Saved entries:
——
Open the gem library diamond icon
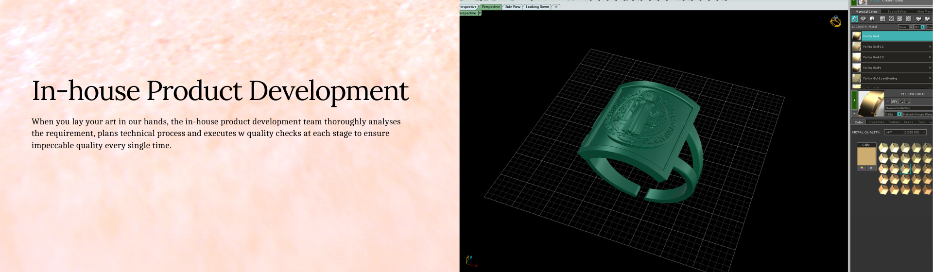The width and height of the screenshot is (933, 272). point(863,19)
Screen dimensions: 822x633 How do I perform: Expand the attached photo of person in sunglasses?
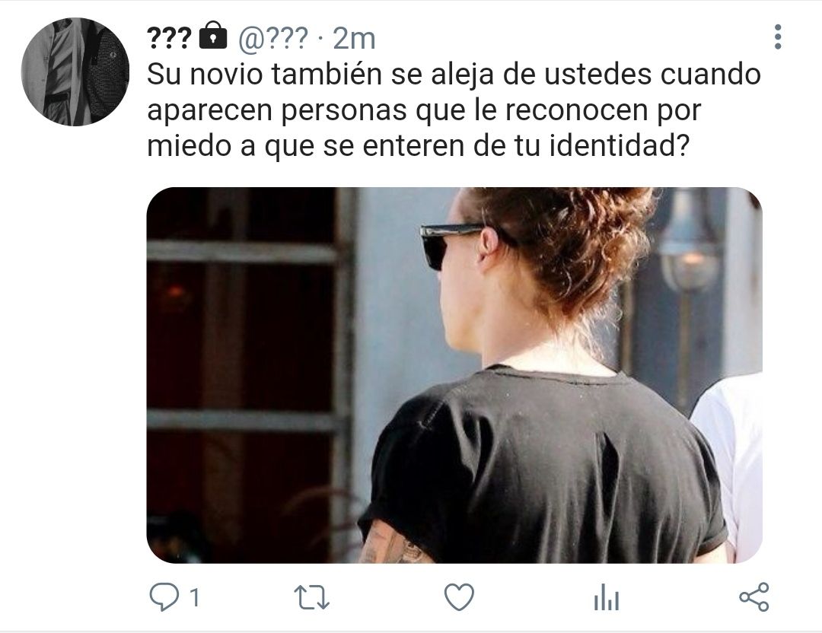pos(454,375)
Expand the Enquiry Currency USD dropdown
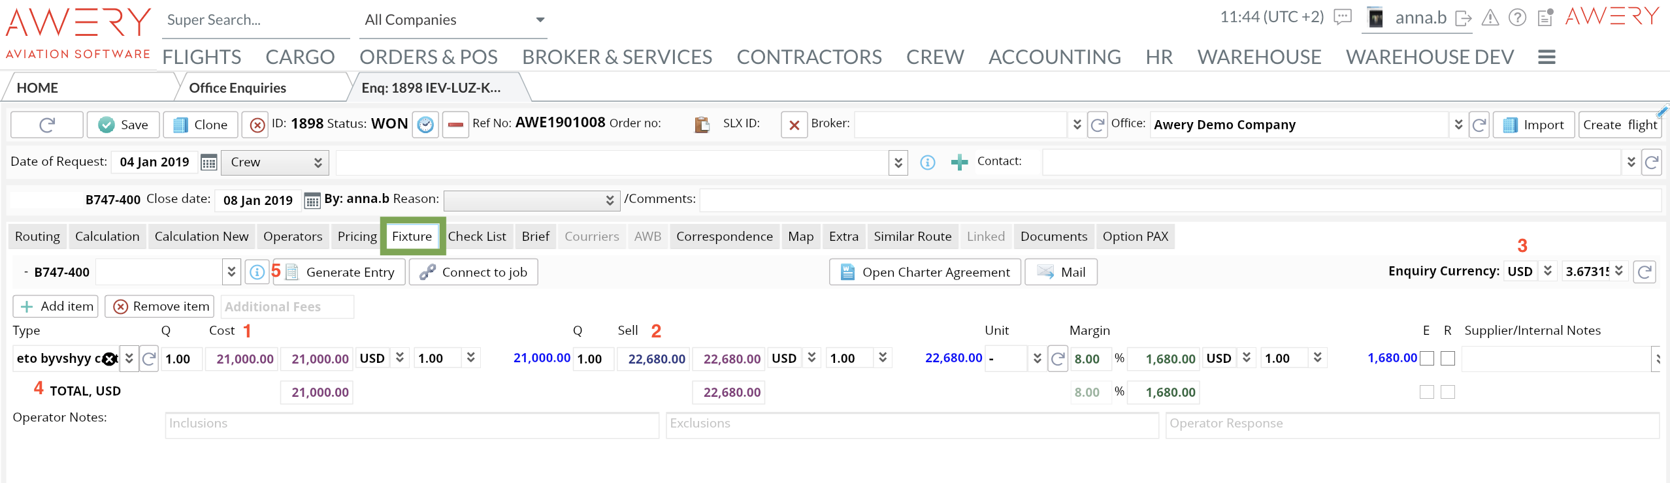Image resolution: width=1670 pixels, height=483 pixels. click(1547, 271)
——
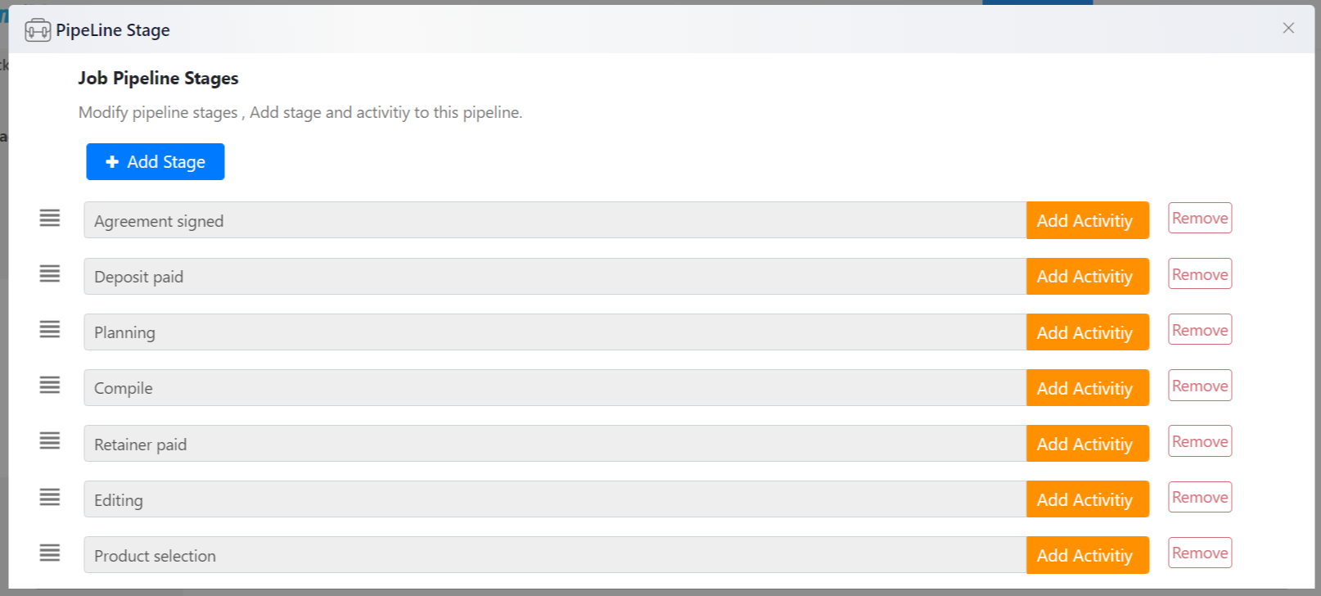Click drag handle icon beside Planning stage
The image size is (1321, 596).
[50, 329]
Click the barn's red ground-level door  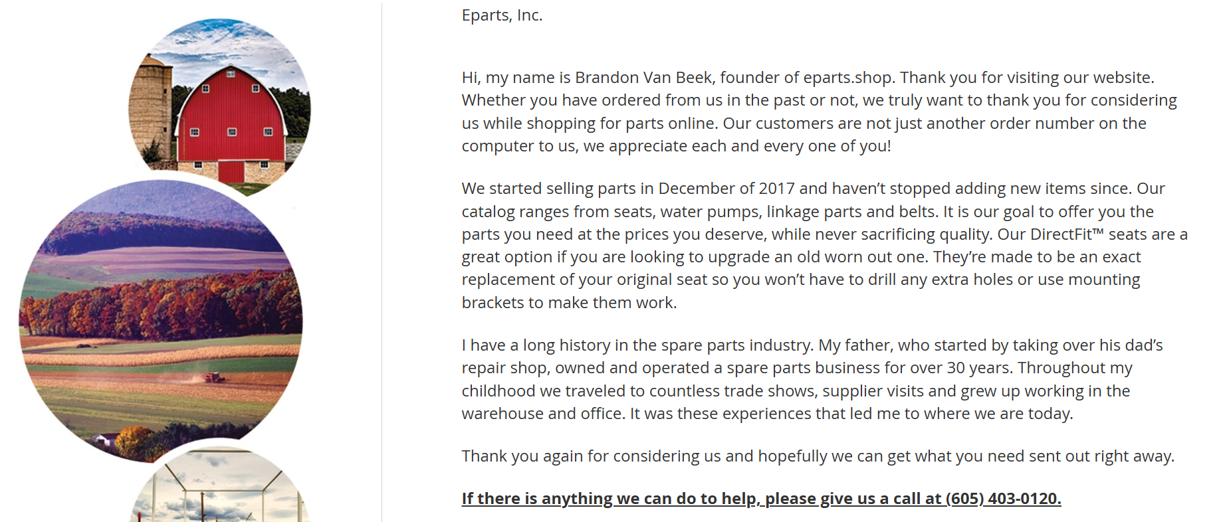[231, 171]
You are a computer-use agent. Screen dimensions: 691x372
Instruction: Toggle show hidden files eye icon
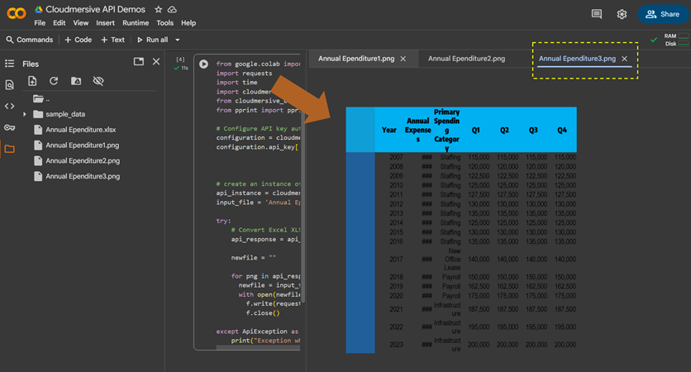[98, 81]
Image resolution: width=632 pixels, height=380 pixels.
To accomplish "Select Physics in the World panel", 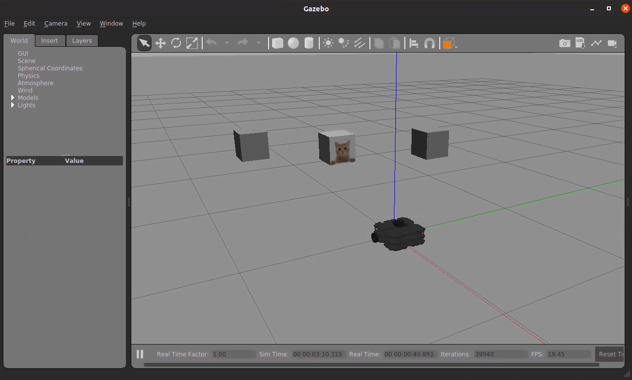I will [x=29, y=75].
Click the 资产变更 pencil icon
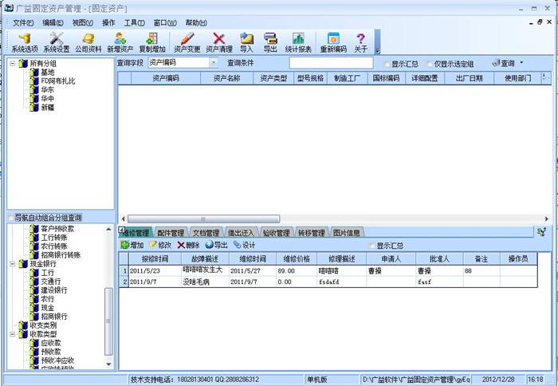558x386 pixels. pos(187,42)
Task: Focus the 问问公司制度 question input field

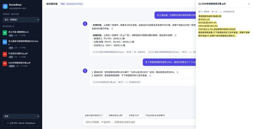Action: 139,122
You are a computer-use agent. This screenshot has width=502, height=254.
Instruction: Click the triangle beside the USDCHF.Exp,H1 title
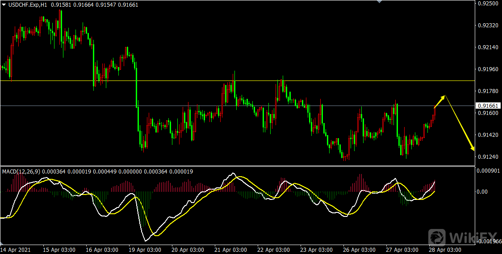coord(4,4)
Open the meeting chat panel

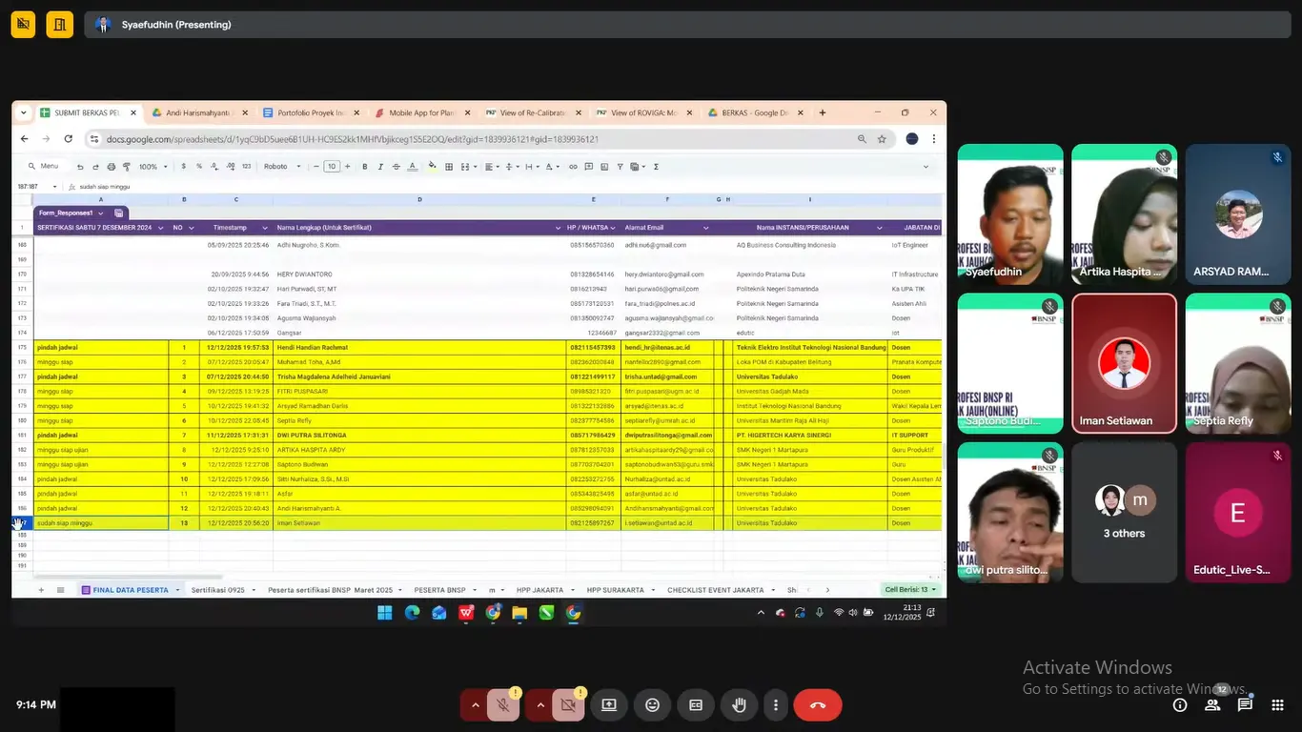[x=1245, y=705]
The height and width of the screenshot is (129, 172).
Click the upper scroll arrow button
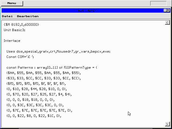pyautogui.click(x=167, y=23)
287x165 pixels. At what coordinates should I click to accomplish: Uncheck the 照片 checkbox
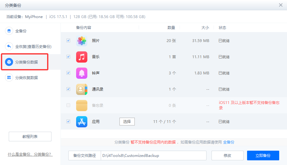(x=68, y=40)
——
• _What the task asks_
Every line above that holds the word "computer" needs to be copied.

• _Your response_
You are a computer-use agent. Screen dimensions: 691x372
You are a computer-use agent. This screenshot has width=502, height=254.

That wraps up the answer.